Friday, December 22, 2006

Another Connecticut Department of Mismanagement

Authority's Mistakes Continued After Audit
December 22, 2006
By JEFFREY B. COHEN, Hartford Courant Staff Writer

The Hartford Housing Authority continued using federal funds improperly for almost a year after officials told the agency to stop, racking up an additional $800,000 in debt the troubled authority now must repay.

An audit by the federal Department of Housing and Urban Development released in September 2005 found that the housing authority improperly used more than $1.6 million in federal public housing money to pay for state public housing projects at the deteriorating Bowles Park and Westbrook Village.

But now federal and housing authority officials say the practice didn't stop until August 2006.

The authority has spent the past four months beset by allegations of corruption, mismanagement, lawsuits and federal investigations. Events culminated last month when Mayor Eddie A. Perez replaced four of the board's five commissioners, calling for a clean slate.

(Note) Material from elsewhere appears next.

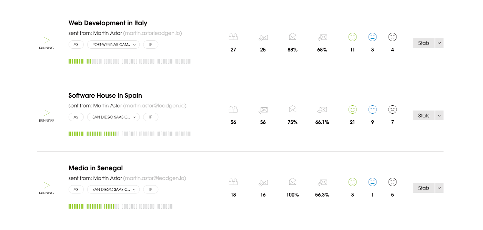This screenshot has height=230, width=483.
Task: Open the Software House in Spain campaign title
Action: 105,96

Regarding the audit, former board members said this week that former executive director Lancelot Gordon Jr. led them to believe the issue had been taken care of by January and that they were upset to learn from an outside consultant in August - after Gordon's dismissal - that it hadn't been.

Craig Dickinson, Gordon's attorney, said that Gordon, too, thought the process had stopped. Gordon told staff members to stop the payments, but they didn't follow through, Dickinson said.

Victor Rush, the authority's associate deputy director of administration, said Gordon never issued such an order.

"I never received a directive from Mr. Gordon to totally stop," Rush said.

Regardless of where the blame falls, the situation sheds more light on the troubled management of the authority under its former leadership.

It also puts back into focus the dire financial situation at Bowles Park and Westbrook Village - the two state-financed housing complexes that get little to no state aid to keep open, that have increasingly fewer tenants to pay rent, and need an interim plan while their long-term future is up for discussion.

"This is probably one of the single biggest issues we're going to have to deal with immediately," new board Chairman Mark Ojakian said. "What do we do with these units? You can't keep having the housing units without the money to sustain them."

Going forward, there will be limited funds for repairs at Westbrook and Bowles. That means that only those tenants who have units in need of repairs that qualify as health and safety concerns will have their problems addressed, Ojakian said.

He also said the state has just finalized a $250,000 loan to the authority to allow it to start fixing the 158 vacant units at Westbrook Village so that they can be rented and start generating revenue.

The problems at the authority exploded in August, when the board dismissed Gordon for failing to follow agency policies in nearly $11,000 worth of financial transactions. Gordon filed a federal lawsuit after his termination, denying the charges and claiming that he was fired because he was trying to resist deep-rooted corruption. Local, state and federal officials are still investigating.

In November, Perez appointed four new board members after he removed four others - three of whom he said inadequately addressed the concerns of federal audits, among other things.

On Wednesday, the new board decided to deal with the unfinished business of the HUD audit and pay the federal government $800,000 immediately, and about $140,000 a month until the debt is settled.

The money will come from proceeds the authority gets from sales of homes at Charter Oak Terrace and Stowe Village, as well as the lease payments it gets from its retail tenants at Charter Oak Marketplace, Ojakian said.

"Everybody worked really hard to get this done," Ojakian said of resolving the audit. "I think now the message is, `We're not going to tolerate any sort of inappropriate handling of funds.'"

Ojakian said this week he is reviewing the applications of people who want to be the agency's next executive director, but that he is also considering scrapping the search and starting over.

"I don't know if [the job] was advertised broadly enough," Ojakian said. He is also not confident that there was enough "outreach to other states or other people who might know of extremely qualified candidates."